Гомерический хохот. Капитан обращается к стюарду:

— Чего вы ждете, Вильгельм? Пора подавать десерт.

— Жду, когда прекратится смех,— отвечает Вильгельм.— А то десерт недолго расплескать: он жидкий.

— Господа,— говорит старпом,— вы сами убедились, что в кают-компании даже стюарды обретают чувство юмора.

— Благодарю вас,— невозмутимо отзывается Вильгельм.

На самом деле десерт не такой уж жидкий: это шарлотка из кокосового ореха со взбитыми сливками. Мы немедля воздаем ей должное, и на время за столом воцаряется тишина.

— Я часто задумываюсь вот над чем,— говорит вдруг капитан.— Будь у нас возможность ежедневно опрашивать команду, мы имели бы пускай не статистические данные, но хотя бы интересные графики, позволяющие ответить на один немаловажный вопрос, а именно: если учесть, что моральное состояние экипажа выше всего в первую неделю рейса и, разумеется, в последнюю, перед самым возвращением в Брест, то на какой период плаванья приходится самый низкий его уровень?

— На мой взгляд,— отзывается старпом,— самое паршивое настроение у команды бывает на шестой неделе рейса. Тут все одно к одному: падает выносливость, начинает сказываться пребывание взаперти, отсутствие солнечного света и нормального воздуха, однообразие вахт, а кроме того, до конца плаванья еще далеко, так что не почерпнешь новые силы в мыслях о возвращении.

— Пятая или шестая неделя — тут еще можно поспорить,— заключает капитан,— но действительно, именно тогда и наступает момент, когда приходится удваивать бдительность и бороться с невнимательностью, расхлябанностью, мелкими ссорами и пустяковыми стычками, которые могут обернуться крупными неприятностями.

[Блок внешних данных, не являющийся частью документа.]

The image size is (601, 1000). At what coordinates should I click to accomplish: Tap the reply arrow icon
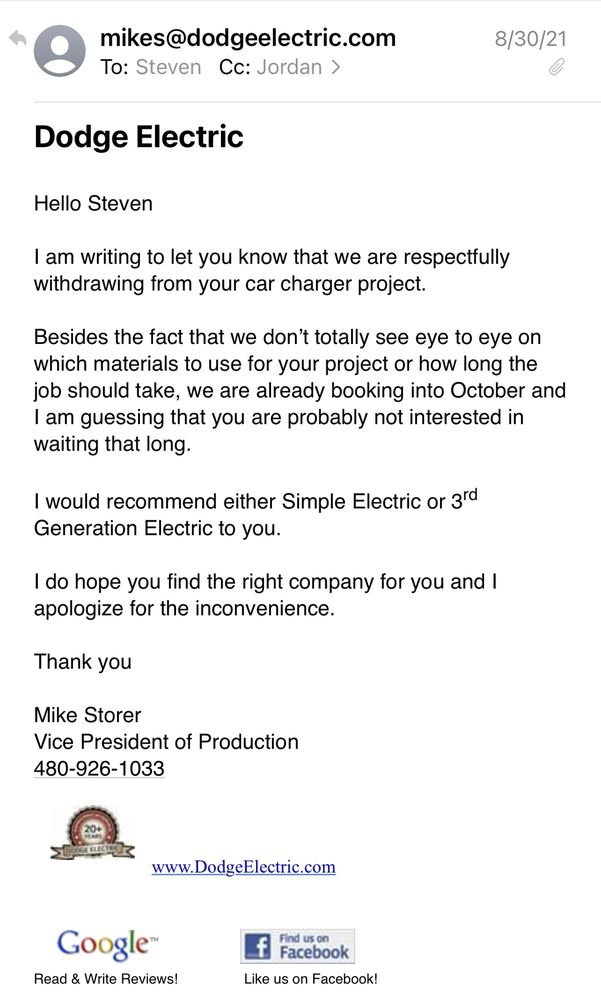(17, 39)
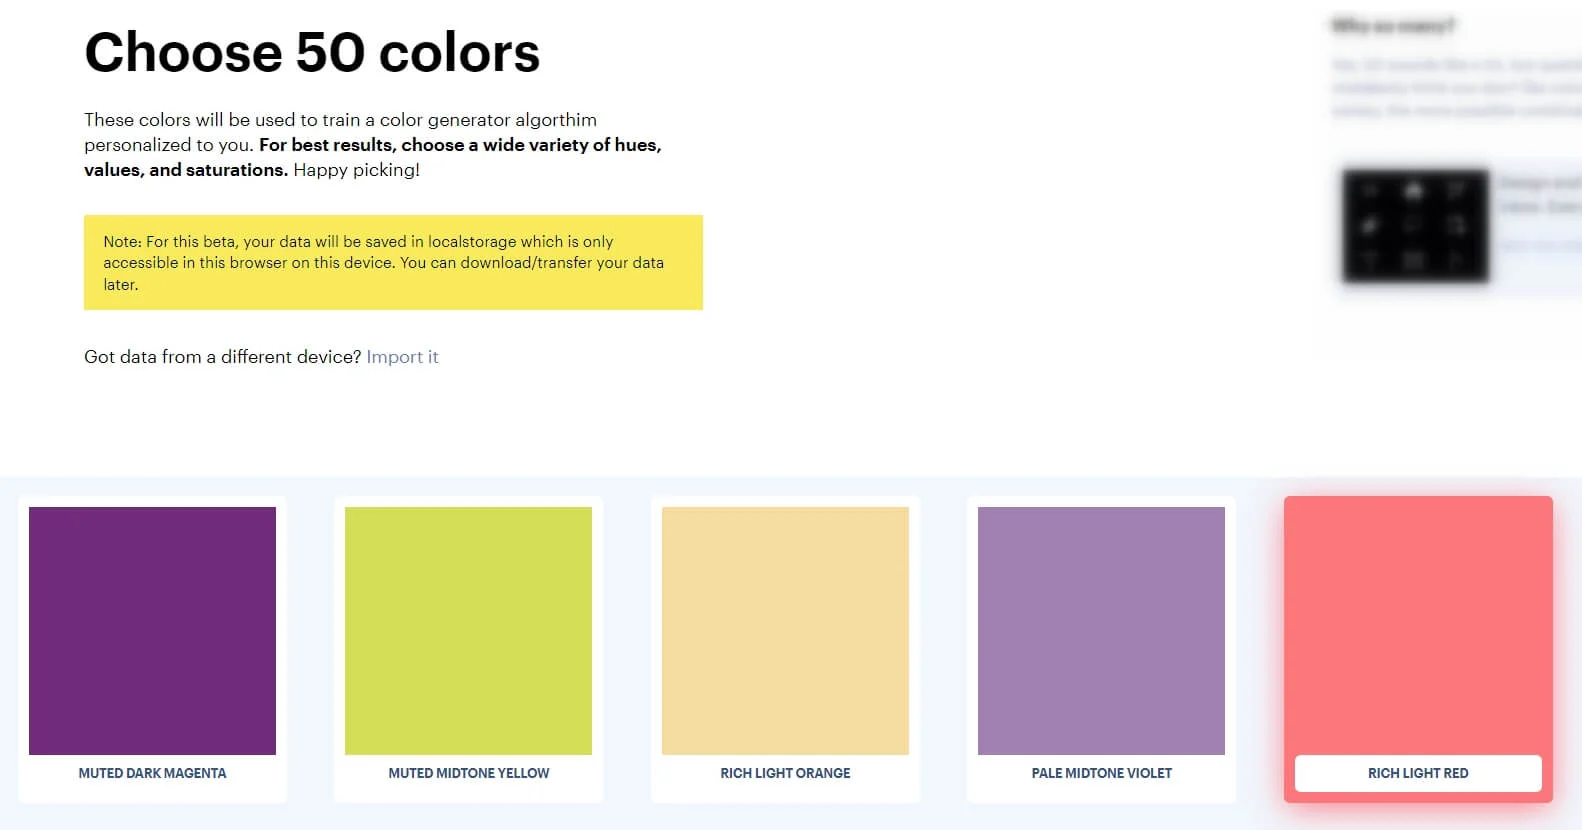Pick the Muted Dark Magenta color swatch
This screenshot has height=830, width=1582.
click(x=152, y=630)
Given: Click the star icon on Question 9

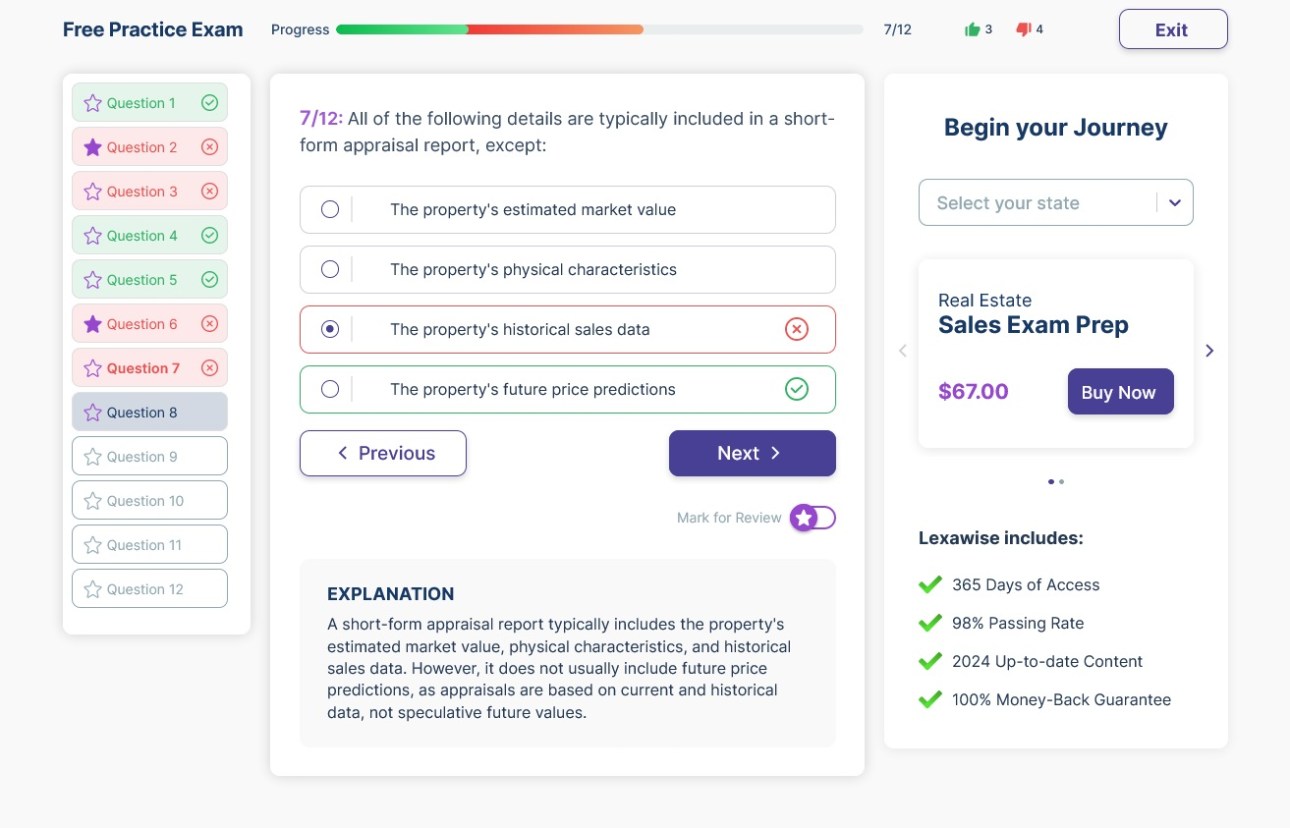Looking at the screenshot, I should point(93,457).
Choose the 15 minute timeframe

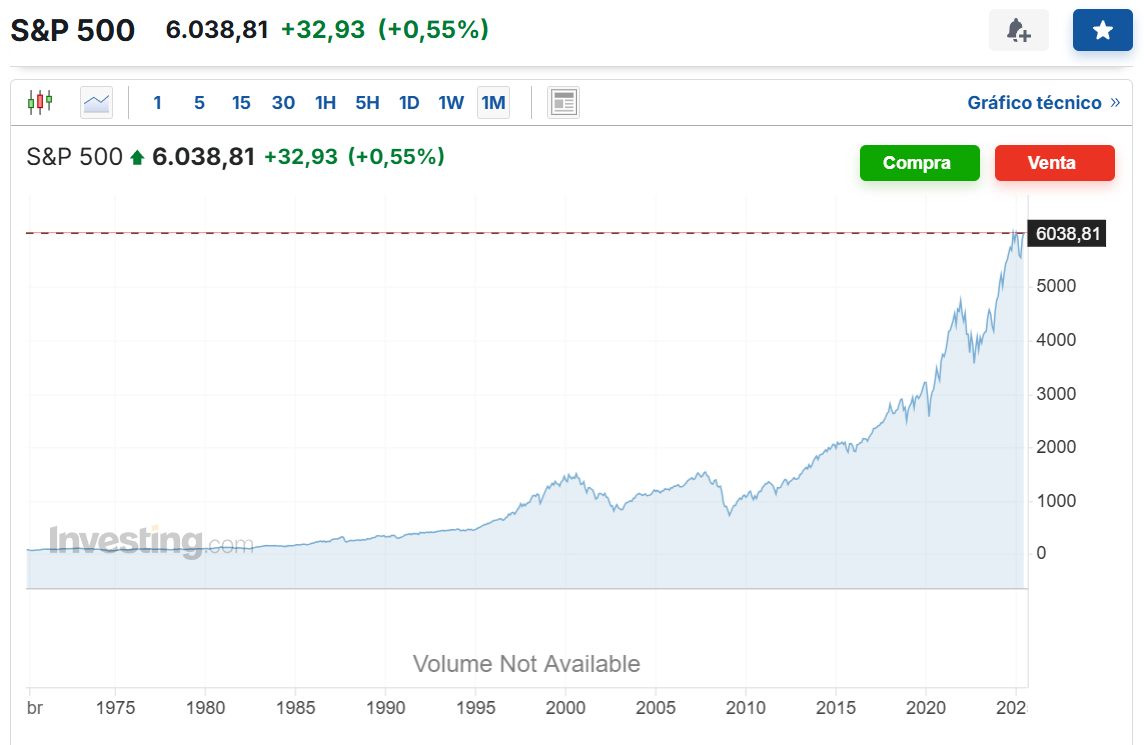(241, 103)
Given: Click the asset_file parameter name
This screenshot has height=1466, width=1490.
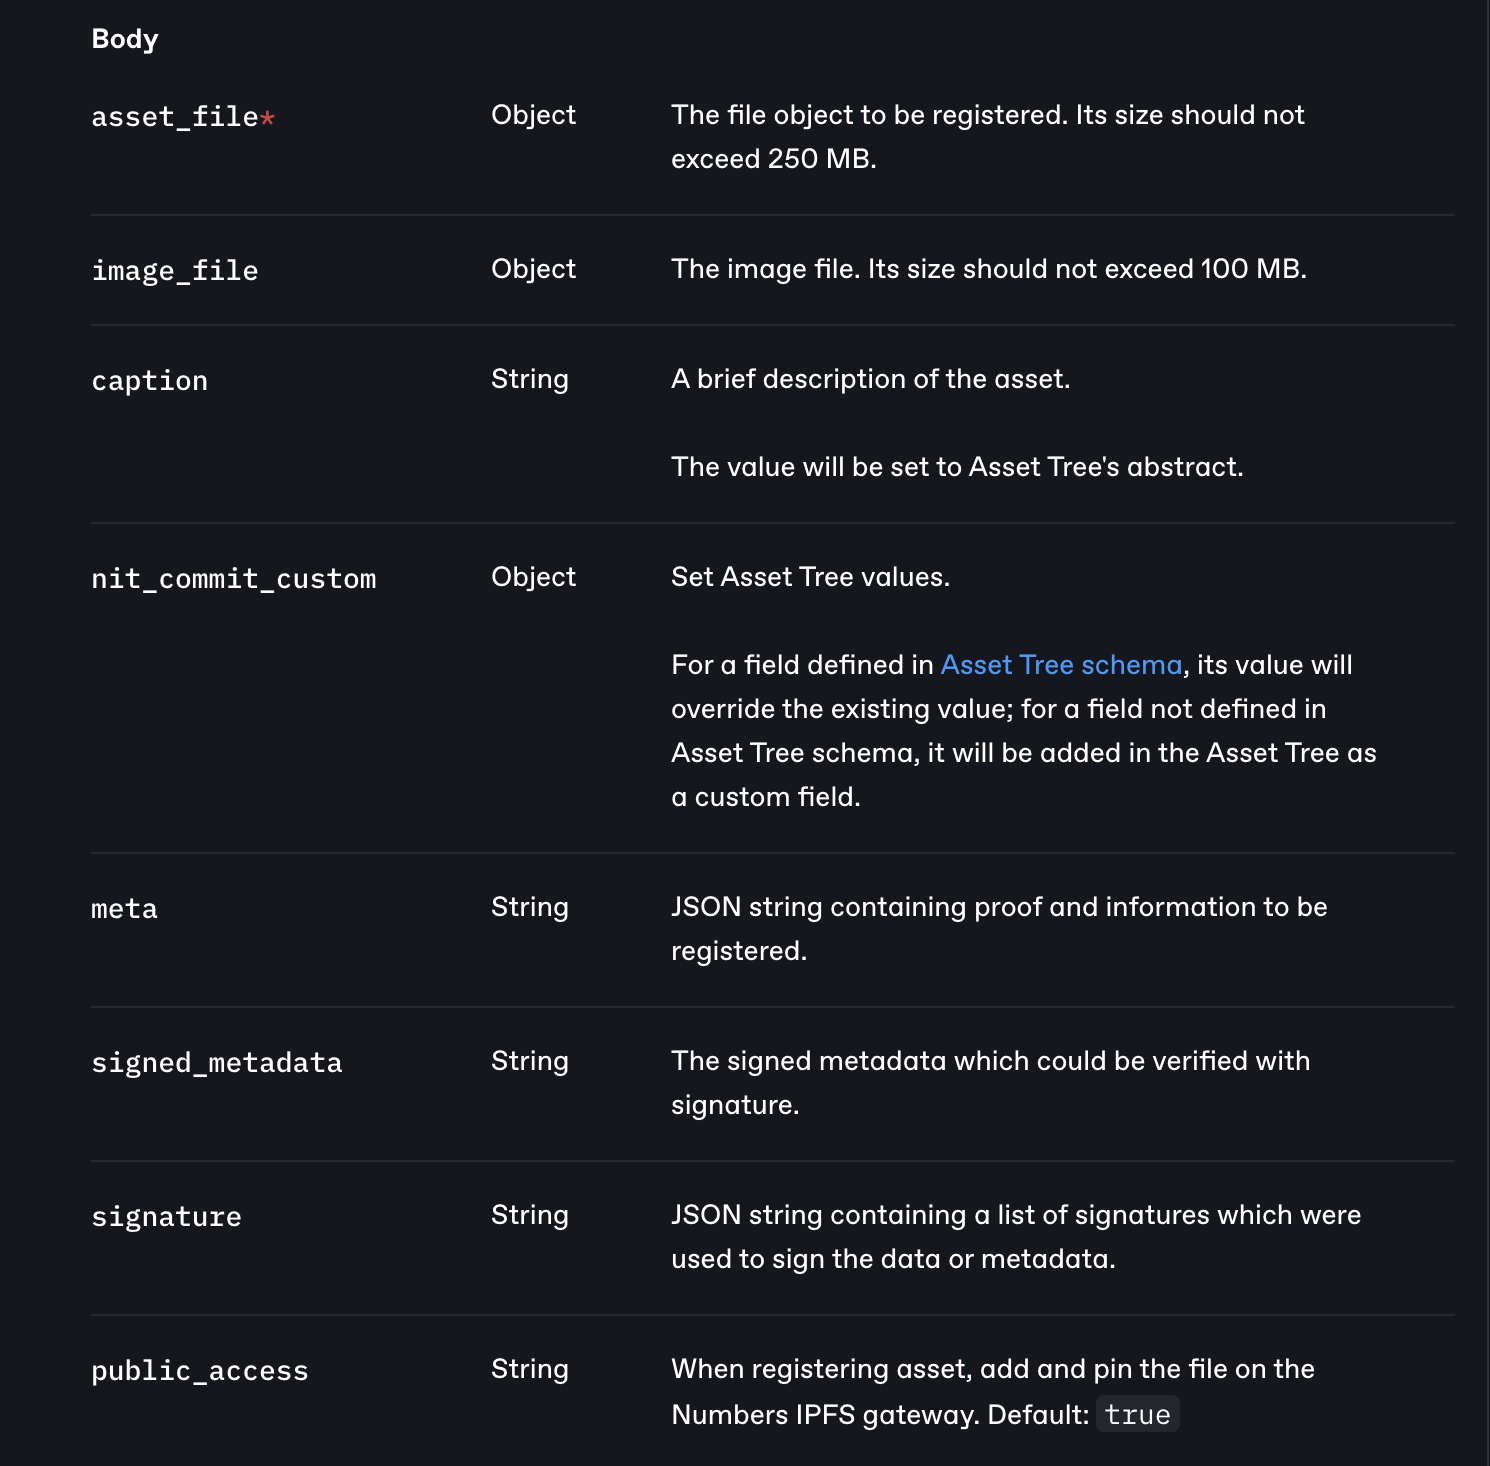Looking at the screenshot, I should point(175,117).
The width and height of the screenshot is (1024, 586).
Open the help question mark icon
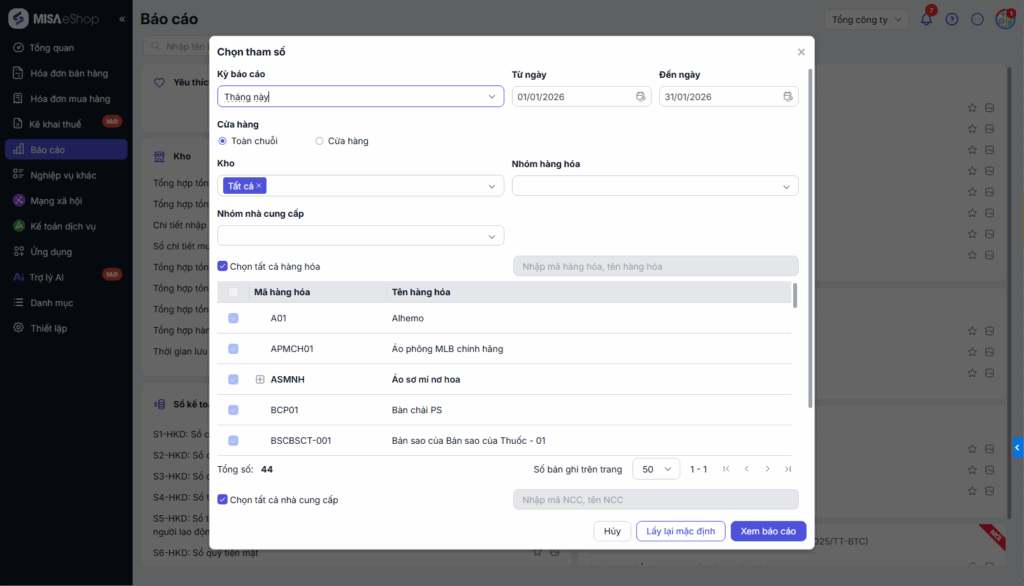pos(952,19)
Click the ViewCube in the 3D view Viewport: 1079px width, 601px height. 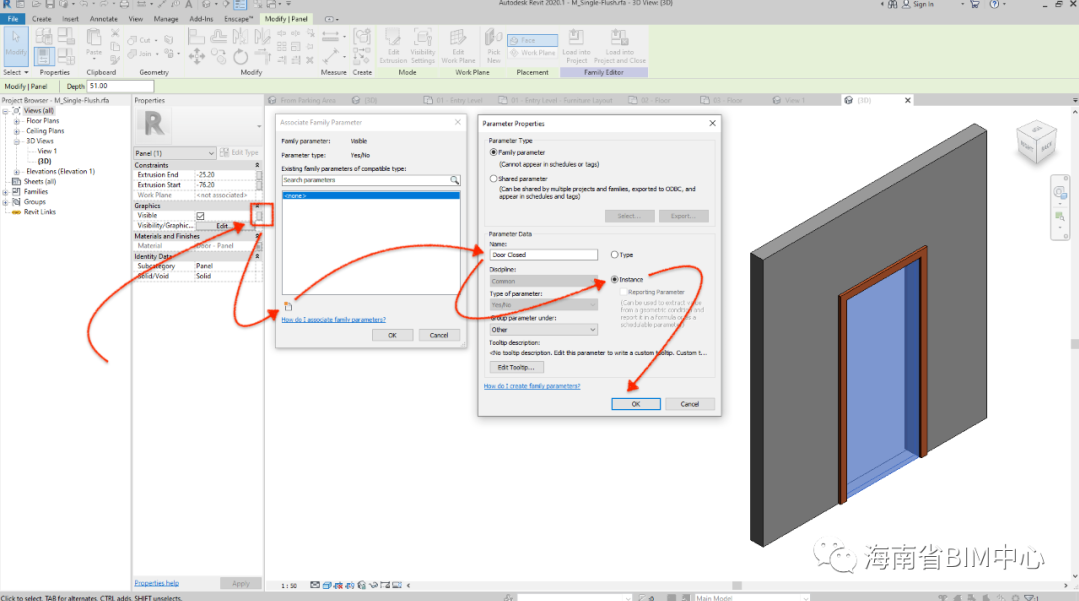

Помнится, когда мне было пятнадцать лет, наш деревенский кюре неизменно спрашивал меня в конце исповеди, не грешил ли я «мысленно». Как молод я ни был, такие вопросы казались мне инквизиторскими. По-моему, священник мог ограничиться реальными грехами, в которых я ему успел признаться, и не копаться в моих грезах. Что было бы, если бы в душу к нему полез я? Не говоря уже о том, что следовало знать простую истину: мысленно нарушая какое-нибудь табу, мы тем самым удерживаем себя от того, чтобы согрешить на самом деле.

По всей видимости, самое большое преимущество снов наяву перед настоящими снами состоит в том, что они покорны нашей воле. Вот и сейчас, думая о Полинезии, где я провел когда-то блаженный месяц, я вновь переношусь на Бора-Бора, купаюсь в лазурной лагуне и доплываю до небольшой песчаной косы, на которую выбросило сирену. Ей трудно вернуться в родную стихию, потому что туловище ее заканчивается рыбьим хвостом. Я помогаю ей добраться до воды, мы становимся друзьями, я заключаю ее в объятия. Но это небезопасно. Сирена может заманить меня на глубокое место и потопить — Одиссей из меня никудышный. А если даже этого не случится, я вряд ли сумею утолить свою страсть: ног-то у нее нет, а хвост покрыт колючей чешуей. И тогда меня ждет кошмар почище того, что я испытал с девицей Тузекс, обернувшейся скелетом. Но, слава богу, на сей раз все обходится благополучно: усилием воли я вовремя превращаю сирену в обыкновенную женщину со всеми вытекающими отсюда последствиями. А когда она исчезает и я предаюсь новым грезам, мне чудится, что я оказываюсь на Таити, но не на пляже и не в лодке посреди лагуны, а в глубине острова.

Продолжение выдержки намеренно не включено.